### Gestellte Aufgabe 1
Mit welchen Worten kündigte Gauck laut dem Kommentar zu seiner Europarede bei seinem Amtsantritt an, dem Europathema größeren Stellenwert einräumen zu wollen?
### Gestellte Aufgabe 2
Übernimm aus dem Kommentar zu Gaucks Europarede wortgetreu den Abschnitt von „Es ist schon“ bis „Widerreden erfolgen würden.“.

++++ Seite ++++

Gauck unterschätzt die Bedeutung der Institutionen
Bundespräsident Gauck vertat die große Chance, der Debatte um die Zukunft der Europäischen Union, neue Impulse zu verleihen. Mit seiner nun vorliegenden Europarede reihte er sich ein in die lange Schlange derer, die zwar viele Dinge sagen, die irgendwie richtig sind, aber die letztlich doch so wolkig und abstrakt bleiben, dass kaum jemand ernsthaft widersprechen könnte.
Es ist schon bemerkenswert, dass ein amtierender Bundespräsident, der schon zu seinem Antritt durchblicken ließ, dass er dem Europathema größeren Stellenwert einräumen wolle und dies in Anlehnung an Brandt mit den Worten „Mehr Europa wagen!“ ankündigte, eine derartig zahme und wenig mutige Rede hielt.Gauck wagte sich nicht aus der Deckung. Er machte Ausflüge in die Geschichte Europas, stellte rein deskriptiv dar, dass es Europäer gibt, die den Bundesstaat möchten und solche die ein „Europa der Vaterländer“ bevorzugten. Er erinnerte auch an den Den Hager Kongress. Anders als die meisten Teilnehmer dort vermied er es tunlichst, konkrete Positionen zu beziehen, vielleicht in dem Wissen, dass er sich damit angreifbar machen würde, da bei einer solchen Positionierung mit Sicherheit Widerreden erfolgen würden.

++++ Einträge ++++

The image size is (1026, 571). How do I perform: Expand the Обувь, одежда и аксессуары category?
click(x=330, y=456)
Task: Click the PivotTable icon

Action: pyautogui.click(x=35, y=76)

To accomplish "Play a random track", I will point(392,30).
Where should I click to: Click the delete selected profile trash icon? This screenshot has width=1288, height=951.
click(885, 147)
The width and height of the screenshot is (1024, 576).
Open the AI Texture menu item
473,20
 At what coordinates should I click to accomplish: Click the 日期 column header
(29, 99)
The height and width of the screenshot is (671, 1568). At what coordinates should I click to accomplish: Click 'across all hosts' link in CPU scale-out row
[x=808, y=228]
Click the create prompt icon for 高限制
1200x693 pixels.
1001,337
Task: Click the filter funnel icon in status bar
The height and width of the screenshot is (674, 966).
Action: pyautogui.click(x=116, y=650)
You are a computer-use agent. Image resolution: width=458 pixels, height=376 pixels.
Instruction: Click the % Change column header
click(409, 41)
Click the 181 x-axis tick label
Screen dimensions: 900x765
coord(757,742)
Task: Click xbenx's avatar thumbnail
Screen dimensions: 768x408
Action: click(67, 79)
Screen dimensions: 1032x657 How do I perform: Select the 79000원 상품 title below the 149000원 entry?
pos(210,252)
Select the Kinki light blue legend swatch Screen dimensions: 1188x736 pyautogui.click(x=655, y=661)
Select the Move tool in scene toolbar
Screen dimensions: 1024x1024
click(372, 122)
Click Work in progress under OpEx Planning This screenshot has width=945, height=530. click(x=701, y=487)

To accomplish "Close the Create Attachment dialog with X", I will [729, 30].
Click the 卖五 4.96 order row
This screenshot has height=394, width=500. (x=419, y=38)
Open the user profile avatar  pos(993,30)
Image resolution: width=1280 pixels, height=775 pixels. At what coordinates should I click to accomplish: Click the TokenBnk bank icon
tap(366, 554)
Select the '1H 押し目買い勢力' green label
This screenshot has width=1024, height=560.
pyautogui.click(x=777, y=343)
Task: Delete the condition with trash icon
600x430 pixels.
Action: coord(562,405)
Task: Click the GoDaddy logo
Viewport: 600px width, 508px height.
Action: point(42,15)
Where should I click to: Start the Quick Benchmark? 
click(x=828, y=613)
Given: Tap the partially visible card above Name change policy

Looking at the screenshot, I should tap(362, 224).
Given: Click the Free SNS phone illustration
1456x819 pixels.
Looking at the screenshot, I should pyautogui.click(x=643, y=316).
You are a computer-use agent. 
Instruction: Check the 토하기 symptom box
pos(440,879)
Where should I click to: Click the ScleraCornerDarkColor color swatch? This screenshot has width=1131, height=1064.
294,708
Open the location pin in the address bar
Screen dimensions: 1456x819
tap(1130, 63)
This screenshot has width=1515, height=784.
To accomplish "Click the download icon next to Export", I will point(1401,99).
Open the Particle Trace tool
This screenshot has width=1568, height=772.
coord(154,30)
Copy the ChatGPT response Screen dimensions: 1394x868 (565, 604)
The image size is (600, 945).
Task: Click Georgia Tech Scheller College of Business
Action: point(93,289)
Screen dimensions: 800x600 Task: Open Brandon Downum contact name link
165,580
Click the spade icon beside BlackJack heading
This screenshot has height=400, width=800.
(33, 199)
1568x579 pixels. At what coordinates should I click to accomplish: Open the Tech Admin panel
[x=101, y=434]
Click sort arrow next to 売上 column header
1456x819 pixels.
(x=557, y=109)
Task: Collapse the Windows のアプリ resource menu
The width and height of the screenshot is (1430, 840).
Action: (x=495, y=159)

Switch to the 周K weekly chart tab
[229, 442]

++++

### Erwartete Antwort 1
Mit den Worten „Mehr Europa wagen!“, in Anlehnung an Brandt.

### Erwartete Antwort 2
Es ist schon bemerkenswert, dass ein amtierender Bundespräsident, der schon zu seinem Antritt durchblicken ließ, dass er dem Europathema größeren Stellenwert einräumen wolle und dies in Anlehnung an Brandt mit den Worten „Mehr Europa wagen!“ ankündigte, eine derartig zahme und wenig mutige Rede hielt.Gauck wagte sich nicht aus der Deckung. Er machte Ausflüge in die Geschichte Europas, stellte rein deskriptiv dar, dass es Europäer gibt, die den Bundesstaat möchten und solche die ein „Europa der Vaterländer“ bevorzugten. Er erinnerte auch an den Den Hager Kongress. Anders als die meisten Teilnehmer dort vermied er es tunlichst, konkrete Positionen zu beziehen, vielleicht in dem Wissen, dass er sich damit angreifbar machen würde, da bei einer solchen Positionierung mit Sicherheit Widerreden erfolgen würden.